Bereits am Freitagmorgen wurde ein 37-jähriger ukrainischer Staatsangehöriger, der in einem polnischen Linienbus mitfuhr, auf der A11 von der Pasewalker Bundespolizei kontrolliert. Sein Visum für Polen war bereits im Mai 2016 abgelaufen. Die erforderlichen Dokumente für die Einreise und den Aufenthalt in Deutschland konnte er nicht vorweisen.

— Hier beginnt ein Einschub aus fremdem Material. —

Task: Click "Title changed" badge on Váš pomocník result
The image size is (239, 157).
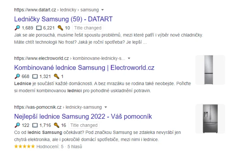Action: tap(84, 125)
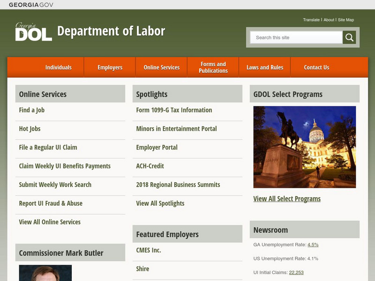Viewport: 375px width, 281px height.
Task: Open Form 1099-G Tax Information
Action: 173,110
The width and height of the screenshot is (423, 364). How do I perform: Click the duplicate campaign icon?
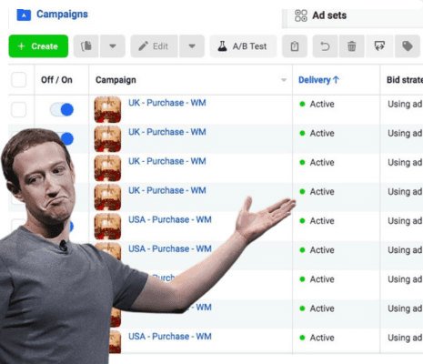click(x=86, y=46)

In der Nacht zum Sonntag stellten die Beamten einen russischen Staatsangehörigen fest, der ebenfalls nicht über die notwendigen Dokumente verfügte, um in Deutschland einzureisen oder sich hier aufzuhalten. Der 47-Jährige war kurz zuvor mit einem polnischen Linienbus auf der A11 eingereist.

In Gewahrsam genommen

Am Sonntagmorgen wurde gegen 10.30 Uhr ein ukrainischer Staatsangehöriger auf B113/Abzweig Schuckmannshöhe von Kräften des Polizeihauptreviers kontrolliert. Auch dieser 35-jährige Mann konnte keine Dokumente für die bereits erfolgte Einreise nach Deutschland vorweisen. Er wurde, wie auch die anderen beiden Männer, in Gewahrsam genommen.

Gegen die drei Osteuropäer wurde ein Ermittlungsverfahren wegen des Verdachts des Verstoßes gegen das Aufenthaltsgesetz eingeleitet. Nach Beendigung der polizeilichen Maßnahmen erfolgte die Ausreise nach Polen.